Accumulating reserves should also help to reduce exchange rate volatility, and though the rand may have been all over the place lately, it's a lot less volatile than during the 2001 currency crisis. In theory, too, buying dollars could also help weaken the rand, though in practice it can go either way -- stronger reserves can improve, and probably have improved, SA's standing in the eyes of investors, so strengthening the rand. But it might have been even stronger lately without the bank's intervention.

The Bank always emphasises it only "creams off" dollars when there is an excess in the market, and doesn't try to influence the exchange rate. In practice, it's known to do a bit more than that, though critics have argued for an even more aggressive approach to reserve accumulation as one way to weaken the rand and support SA's export industries.

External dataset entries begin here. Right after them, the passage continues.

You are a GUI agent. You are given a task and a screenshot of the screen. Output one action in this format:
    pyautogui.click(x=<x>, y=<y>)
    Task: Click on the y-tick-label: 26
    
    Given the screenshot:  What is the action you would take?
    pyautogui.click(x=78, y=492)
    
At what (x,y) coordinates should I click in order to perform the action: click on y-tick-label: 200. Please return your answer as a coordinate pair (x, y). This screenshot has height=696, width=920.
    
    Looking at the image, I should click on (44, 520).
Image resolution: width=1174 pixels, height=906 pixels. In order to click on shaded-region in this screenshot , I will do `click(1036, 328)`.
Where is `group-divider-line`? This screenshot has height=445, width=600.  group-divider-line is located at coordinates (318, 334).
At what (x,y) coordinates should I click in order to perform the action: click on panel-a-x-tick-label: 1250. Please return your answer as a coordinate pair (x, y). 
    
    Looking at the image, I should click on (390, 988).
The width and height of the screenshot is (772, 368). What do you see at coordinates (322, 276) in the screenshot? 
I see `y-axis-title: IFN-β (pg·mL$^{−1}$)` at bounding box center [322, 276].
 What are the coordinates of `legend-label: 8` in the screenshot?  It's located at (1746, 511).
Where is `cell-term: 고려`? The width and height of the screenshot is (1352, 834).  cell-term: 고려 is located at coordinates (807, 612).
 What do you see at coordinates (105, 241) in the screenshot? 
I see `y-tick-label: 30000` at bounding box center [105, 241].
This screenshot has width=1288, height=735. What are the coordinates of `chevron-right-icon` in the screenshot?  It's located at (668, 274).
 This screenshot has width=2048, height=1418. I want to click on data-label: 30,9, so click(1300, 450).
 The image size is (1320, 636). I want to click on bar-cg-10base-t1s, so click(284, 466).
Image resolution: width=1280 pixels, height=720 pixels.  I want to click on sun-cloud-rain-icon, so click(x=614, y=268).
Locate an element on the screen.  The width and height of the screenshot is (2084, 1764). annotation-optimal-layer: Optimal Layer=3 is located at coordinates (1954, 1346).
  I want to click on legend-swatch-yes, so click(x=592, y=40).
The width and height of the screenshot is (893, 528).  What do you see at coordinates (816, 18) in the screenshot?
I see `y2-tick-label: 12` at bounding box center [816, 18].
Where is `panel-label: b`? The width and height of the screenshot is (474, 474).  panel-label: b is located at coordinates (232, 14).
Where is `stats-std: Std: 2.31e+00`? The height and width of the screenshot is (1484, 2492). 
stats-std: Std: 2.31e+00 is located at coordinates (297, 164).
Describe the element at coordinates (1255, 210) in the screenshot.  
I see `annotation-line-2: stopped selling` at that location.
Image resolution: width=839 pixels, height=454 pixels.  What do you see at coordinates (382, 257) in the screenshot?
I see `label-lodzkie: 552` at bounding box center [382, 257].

Exchange rate reasons apart, does SA still need a lot more reserves? Economists can't specify an optimal level, and absolute numbers aren't much use. At $30bn, SA looks respectable by the standards of advanced industrial countries but pathetic compared with many emerging markets. But on the external vulnerability indicator of rating agency Moody's, which measures the extent to which a country's short-term debt and long-term debt falling due are covered by official reserves, SA improved spectacularly, from 224% in 1999 to 62% at the end of last year, and at this level it's no longer out of line with its peer group.

The International Monetary Fund (IMF) uses a measure that also takes into account the current account deficit, as well as short-term foreign debt, and on that basis, SA's reserves still look fairly weak, at 74%, compared with an emerging market average of 112%. The IMF's recent staff report on SA recommended "that some further accumulation would be beneficial".

Assuming foreign capital inflows continue to make that possible, there's still the question of how to pay for it. When the central bank creates rands to buy dollars, it has to take the rands out of the market -- "sterilise" them -- so they don't fuel inflation. And converting high-yielding rands into lower-yielding dollars has a cost in terms of lost revenue. The treasury bears that cost, since it is too large for the Bank and it is, ultimately, taxpayers who benefit.

There are a couple of tools, such as the issuing of debentures, that can be used to sterilise the cash and allocate the costs, but as the quantum of reserves grows larger, it becomes more complex (and expensive). Overruns in tax revenue and the fiscal surplus have come to the rescue in the past year or two.

The main tool now being used is that the government puts its excess cash on deposit at the Bank, where it earns hard currency-related, not rand-related, interest rates. That takes the cash out of circulation and ensures the cost is for the account of the treasury, not the Bank. At end-March the Bank was holding R45,7bn in government "sterilisation deposits", a figure that's likely to have risen since. Indeed, if it is important for SA to keep accumulating reserves, that may well imply that the government will have to continue running a fiscal surplus to support the strategy.